There is a difference of four years between our daughters and, early on at least, I was grateful for that. I’ve seen many situations where girls who are close in age become extremely competitive. So when my younger daughter was born four years after my first, I said to myself, Baruch Hashem, there will be no sibling rivalry here. They will have different friends, different expectations, and different teachers who will not compare one against the other.

I know families can be splintered when siblings do not get along and when there is jealousy – especially when they reach the shidduch stage and one gets married while the other remains single.

Boys somehow are different and I haven’t seen the same type of behavior among brothers, certainly with regard to shidduchim.

When our boys became older we sent them to a yeshiva in Baltimore and they did well. Two of them are learning in Yerushalayim and the other is in Lakewood. With our girls it was different. We were reluctant to send them out of town but when they graduated from high school they went to seminary in Yerushalayim.

When our older daughter came home we started to look for a shidduch for her. In our community, though, there were no real shidduch candidates for her. So we decided to send her to New York. She rented an apartment in Brooklyn from a lovely frum family. We were hoping that with the help of that family she’d be able to make a shidduch. The years flew by and suddenly she was 23 and still single. And the very thing I thought I’d never have to deal with was happening: My two girls were at the shidduch stage at the same time.

With every day that passed it became increasingly apparent that we were living in the wrong community. As much as our younger daughter was trying to make a shidduch for herself and as much as we tried to help, nothing seemed to work. Finally, my husband and I decided we would move to New York to help our older daughter.

You may wonder why we’d chosen to live in such a heavily assimilated Jewish community in the first place. Well, as a young and idealistic couple we had wanted to make a difference in the Jewish world and bring Torah to what had been a spiritual wasteland.

And we did make a difference. Today there is an Orthodox shul that my husband founded and leads. We built a mikveh with the help of others. We established a small day school where our own children studied for a few years, and more recently we set up a kollel. It’s comprised of just a few people but it’s a start.

My husband told our congregation that in all our years there we had never taken a Sabbatical or even an extended vacation, but now we would have to depart for a year to see what we could do for our daughter.

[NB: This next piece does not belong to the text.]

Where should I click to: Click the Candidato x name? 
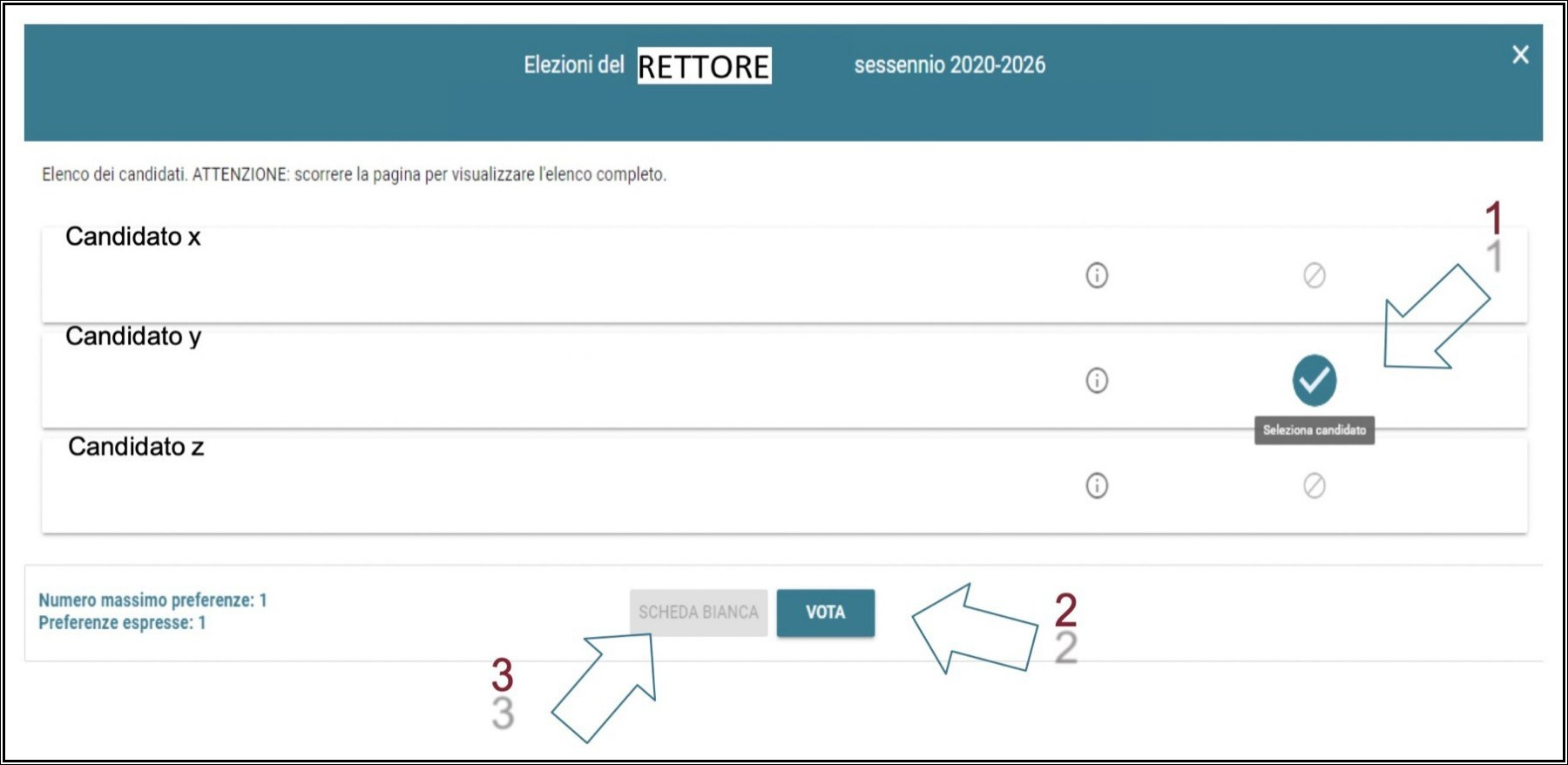[133, 237]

We moved to New York and knocked on every door. We spoke with rabbis, community leaders, neighbors and friends. We received a slew of recommendations. Our older daughter went on many dates but none of them clicked. After a while she refused to take more recommendations. She became somewhat bitter as she saw her friends getting married. We were heartbroken for her.

As for our younger daughter, we put her situation on the back burner. We were uncomfortable even considering a shidduch for her while her older sister was still single. And then before we knew it, our year in New York was over. We returned to our congregation, leaving our younger daughter in New York with our older one.

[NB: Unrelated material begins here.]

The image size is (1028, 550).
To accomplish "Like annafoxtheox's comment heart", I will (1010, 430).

What should we do now, Rebbetzin? How can we find the right young man for our older daughter? And should we allow our younger daughter to go out before our older one finds her shidduch?

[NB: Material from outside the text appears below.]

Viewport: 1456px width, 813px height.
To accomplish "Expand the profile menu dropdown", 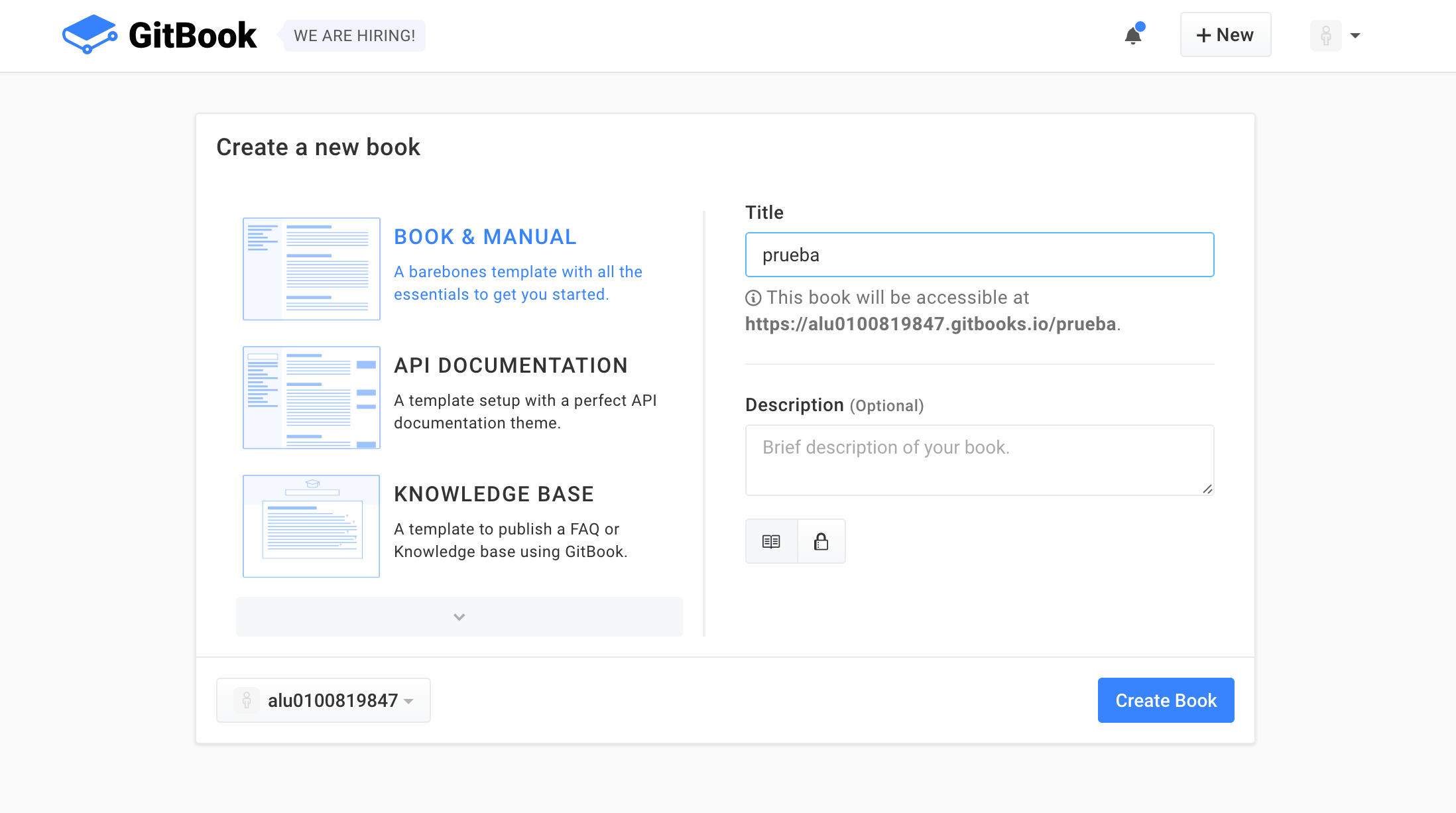I will click(1354, 35).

I regret that we never knocked on your door while we were in New York, but we associated Hineni with ba’alei teshuvah and we did not think we would find a proper candidate for our daughter.

However, we’ve heard from others about all the shidduchim you’ve made, here and in other countries. So at this point, with all our plans and expectations in shambles, I humbly ask your help in finding our girls shidduchim. They are truly lovely – pretty on the outside with good middos on the inside. I cannot understand why they are having such a hard time.